M. McDonell : Je pense que si quelqu'un est déterminé à se suicider, il n'y a pas grand-chose que l'on puisse faire pour l'en décourager.
La présidente : Si l'acte est l'aboutissement final d'un processus de planification mettant en cause d'autres gens, on souhaitera pouvoir les arrêter, n'est-ce pas?
M. McDonell : Oui, absolument.
La présidente : C'en est fini du kamikaze.
M. McDonell : Il s'agit alors d'inculper les coconspirateurs.
Le sénateur Grafstein : Ma dernière remarque porte sur l'argument que la présidente vient d'évoquer beaucoup mieux que je n'aurais su le faire. Je conviens avec vous que si quelqu'un est résolu en raison d'une idéologie à répandre le fanatisme usant comme méthode l'attentat-suicide à la bombe au moyen de victimes innocentes, quel que soit le nombre de Codes criminels, on ne pourra le dissuader de le faire car sa motivation est différente et l'appel vient de plus haut. Je reconnais qu'une fois l'auteur de l'acte, celui qui est le vecteur de livraison, est acquis au même fanatisme idéologique, il est très difficile de l'en dissuader.
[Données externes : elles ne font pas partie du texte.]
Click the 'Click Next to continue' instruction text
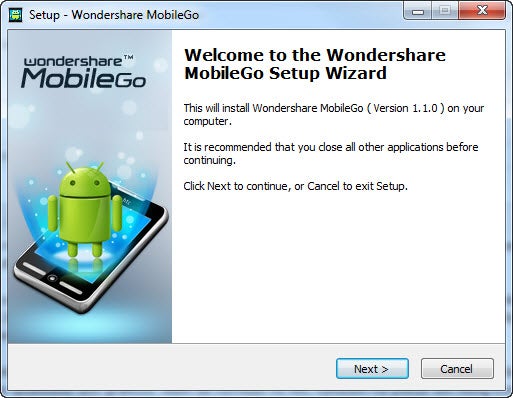 (295, 186)
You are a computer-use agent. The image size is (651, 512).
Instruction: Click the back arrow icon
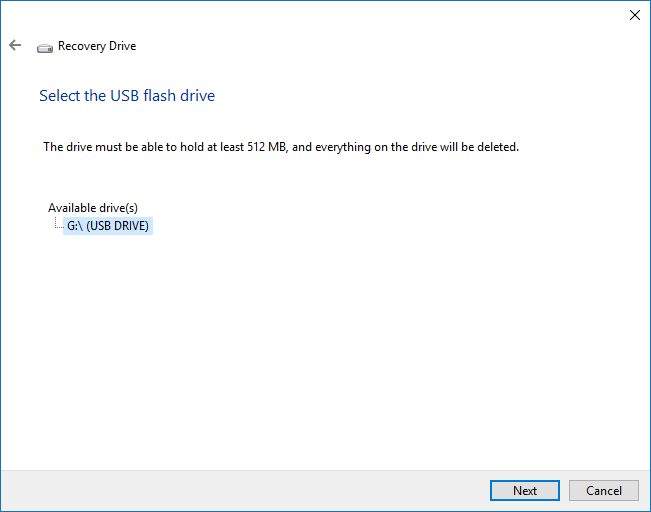click(x=15, y=46)
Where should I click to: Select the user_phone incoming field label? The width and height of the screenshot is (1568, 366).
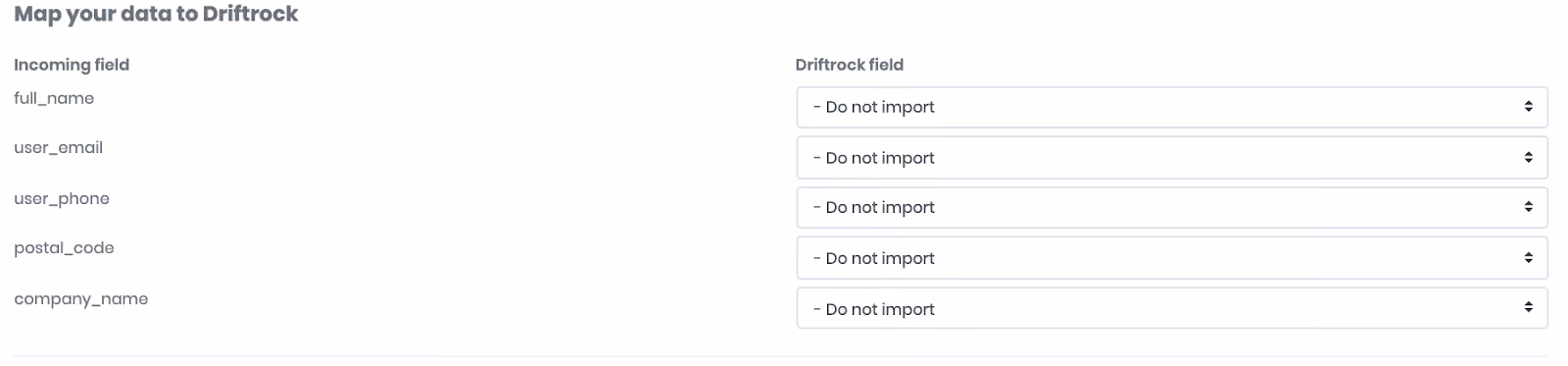[x=62, y=198]
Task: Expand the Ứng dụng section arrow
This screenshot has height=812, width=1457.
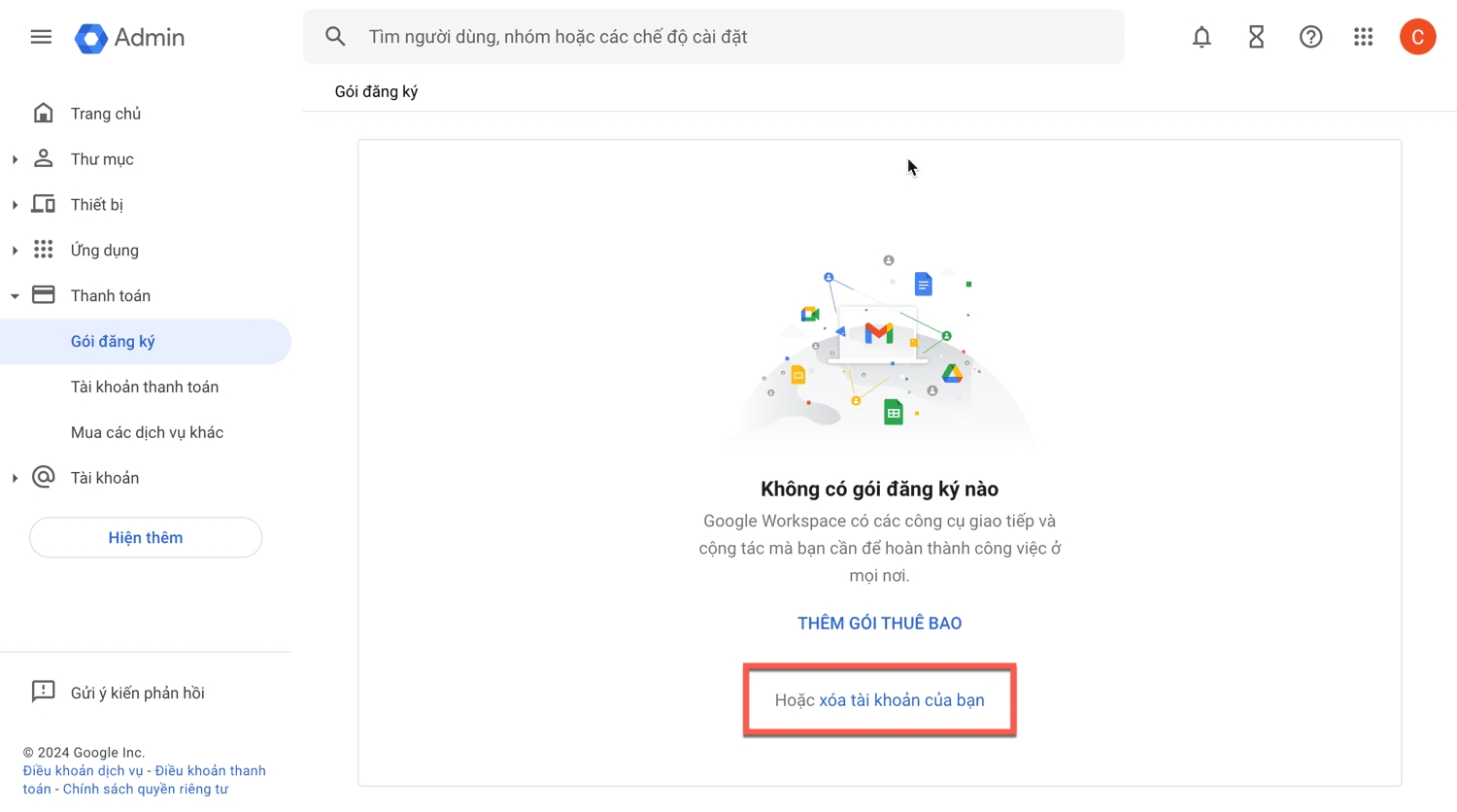Action: pos(15,251)
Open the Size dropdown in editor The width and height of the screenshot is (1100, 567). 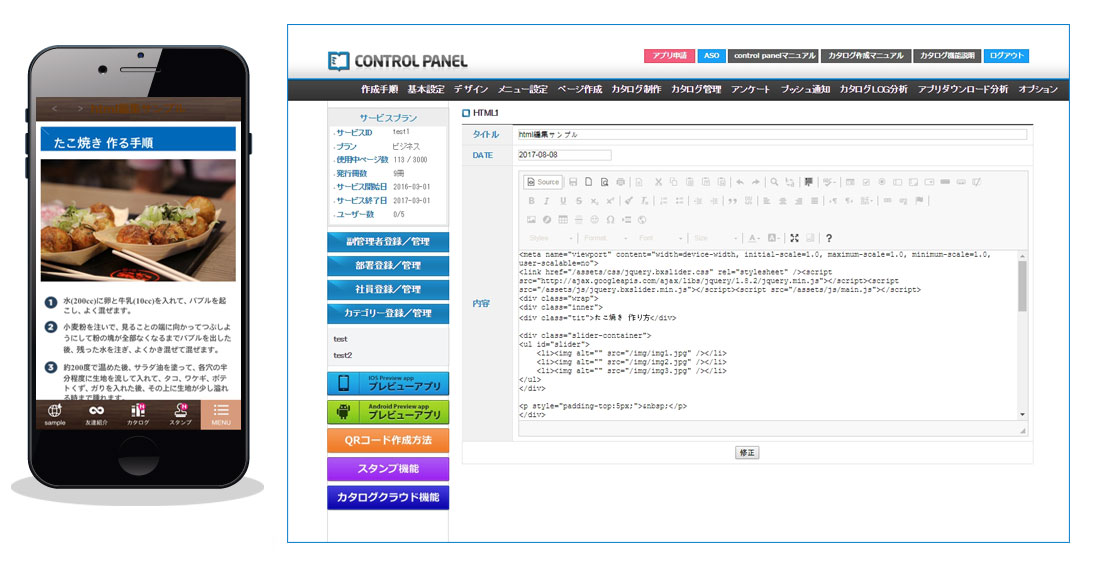tap(714, 238)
Cependant, est-il possible que quelqu'un qui serait tenté par le fanatisme soit dissuadé dans sa démarche car il comprendrait qu'il s'agit d'un crime dans toute l'acception du terme? Autrement dit, je ne nie pas qu'il soit difficile de faire changer d'idée aux mentors, aux cerveaux qui fomentent ces activités. À vrai dire toute la méthodologie qui les inspire repose sur le renversement de l'ordre établi pour le remplacer avec un nouvel ordre idéologique mondial. Toutefois, n'est-il pas juste de dire qu'il y a un long parcours entre le moment où un innocent s'intéresse à ce genre de site sur Internet et le moment où il devient l'ultime instrument de ce genre d'attentat-suicide à la bombe?
Cette disposition ne pourrait-elle pas servir à dissuader ceux qui s'acheminent vers le fanatisme ou encore à dissuader leurs familles ou les gens qui les influencent?
M. McDonell : Oui, monsieur, je suis d'accord avec vous.
Le sénateur Oliver : Plus particulièrement, qu'est-ce que le projet de loi S-210 apporte et qui ne figure pas actuellement dans le Code criminel? Vous avez dit — et le sénateur Joyal l'a fait également à quelques reprises — que nous savons que les actes d'un kamikaze seraient visés par les dispositions figurant à l'article 83.01 du Code criminel et par celles qui visent ceux qui aident et se font complices de tels actes et ceux qui complotent pour les commettre. En réponse au sénateur Joyal, vous avez dit que pour vous l'aspect intéressant du projet de loi S-210 était qu'il contribuait à faire œuvre éducative auprès du public, à demander l'aide du public pour empêcher la commission de tels actes, bref, qu'il permettait de mieux sensibiliser le public.
Renseigner le public, rechercher son aide et le sensibiliser, sont-ce là des notions qui devraient figurer au Code criminel? Cela revient à ma première question, à savoir ce que le projet de loi S-210 apporte et qui ne figure pas déjà dans le Code.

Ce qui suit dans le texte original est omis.